Although many readers of this section will not be planning on doing an ant build, these directions clarify the location of the various Protege 4.1 plugins in svn.

First you must set the PROTEGE_HOME environment variable which is described here. Then you can build Protege 4.1 by following the following steps.

  1. svn checkout http://smi-protege.stanford.edu/repos/protege/protege4/protege-base/trunk protege-base
  2. cd protege-base and ant install and cd ... Warning: this step deletes the existing contents of ${PROTEGE_HOME}.
  3. svn checkout http://smi-protege.stanford.edu/repos/protege/protege4/plugins/org.protege.common/trunk org.protege.common
  4. cd org.protege.common and ant install' and cd ..
  5. svn checkout http://smi-protege.stanford.edu/repos/protege/protege4/plugins/org.protege.editor.core.application/trunk org.protege.editor.core.application
  6. cd org.protege.editor.core.application and ant install and cd ..
  7. svn checkout http://smi-protege.stanford.edu/repos/protege/protege4/plugins/org.semanticweb.owl.owlapi/trunk org.semanticweb.owl.owlapi
  8. cd org.semanticweb.owl.owlapi and ant install and cd ..
  9. svn checkout http://smi-protege.stanford.edu/repos/protege/protege4/plugins/org.protege.editor.owl/trunk org.protege.editor.owl
  10. cd org.protege.editor.owl and ant install and cd ..

This will give a minimal installation and other plugins can be added as desired. Source plugins can be created by adding ant add.source before the ant install step. A full run on an extremely slow machine is shown here.

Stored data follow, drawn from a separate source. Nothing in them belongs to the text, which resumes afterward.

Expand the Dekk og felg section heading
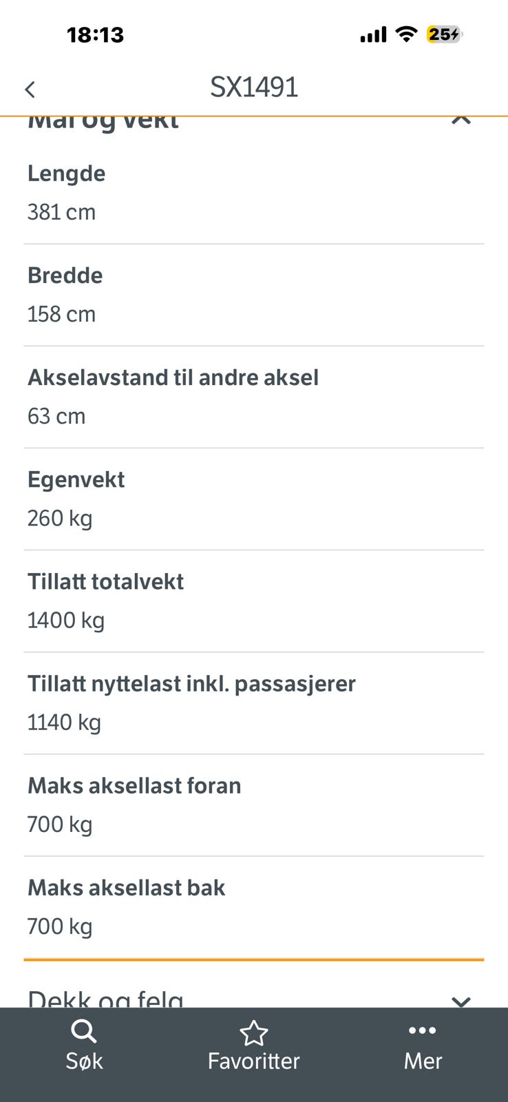The width and height of the screenshot is (508, 1102). point(106,999)
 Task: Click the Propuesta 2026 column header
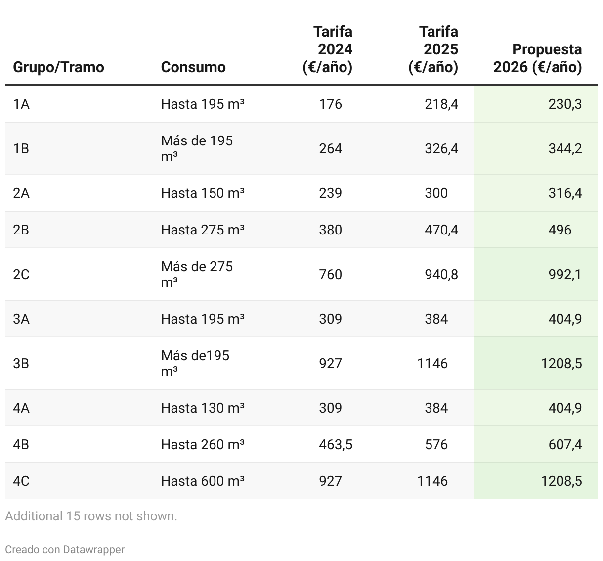click(537, 58)
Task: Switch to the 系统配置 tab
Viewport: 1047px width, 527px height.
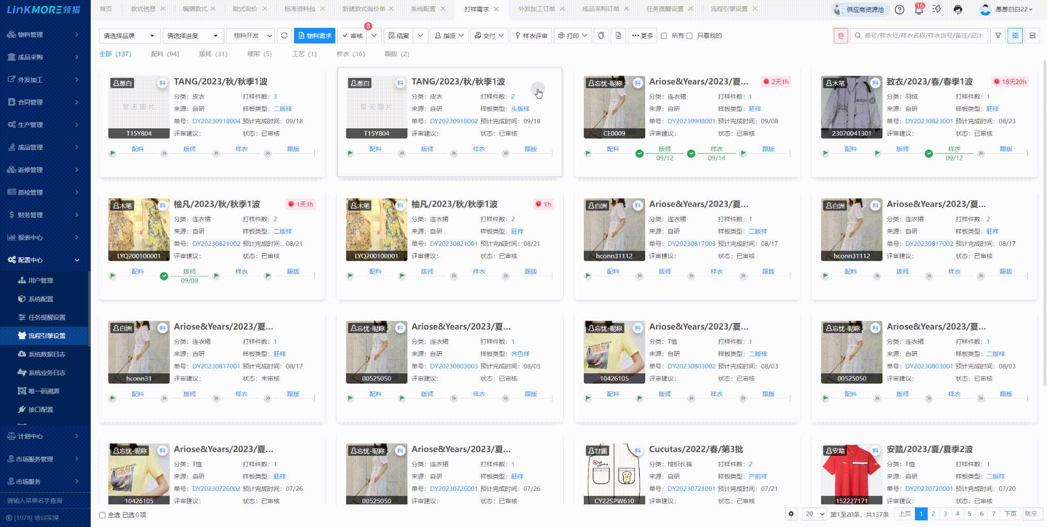Action: point(423,9)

Note about the trunk (29-July-2010)

Currently the trunk is undergoing a refactor to keep up with the changes being made to the OWLAPI. As a consequence of this, if you build Protege from the trunk, the standard Protege reasoners will not work. There is a toy reasoner that I use for testing purposes but for Pellet, HermiT, FaCT++ you are on your own. Therefore - depending on why you are here - you may want to use a version of Protege before this refactor. If so then replace the org.semanticweb.owl.owlapi and org.protege.editor.owl links above with

       http://smi-protege.stanford.edu/repos/protege/protege4/plugins/org.semanticweb.owl.owlapi/branches/2010-07-10-before-owlapi-3.1
       http://smi-protege.stanford.edu/repos/protege/protege4/plugins/org.protege.editor.owl/branches/2010-07-10-before-owlapi-3.1

Note that this is time sensitive information. Hopefully this note will be deleted when the trunk version of Protege 4.1 is released.

Embedded OSGi

For people embedding Protege 4 services inside a non-OSGi based applications here is a short example showing how this can work.

Database Backends

There are now two database backends for the OWL API. Very soon we expect to have a Protege plugin that enables both backend mechanisms. We have put together a document describing how both database backends can be used with the owl api.

Client-Server

You will only find extreme bleeding edge stuff here. I am writing a new page describing how to setup a development environment for the client server.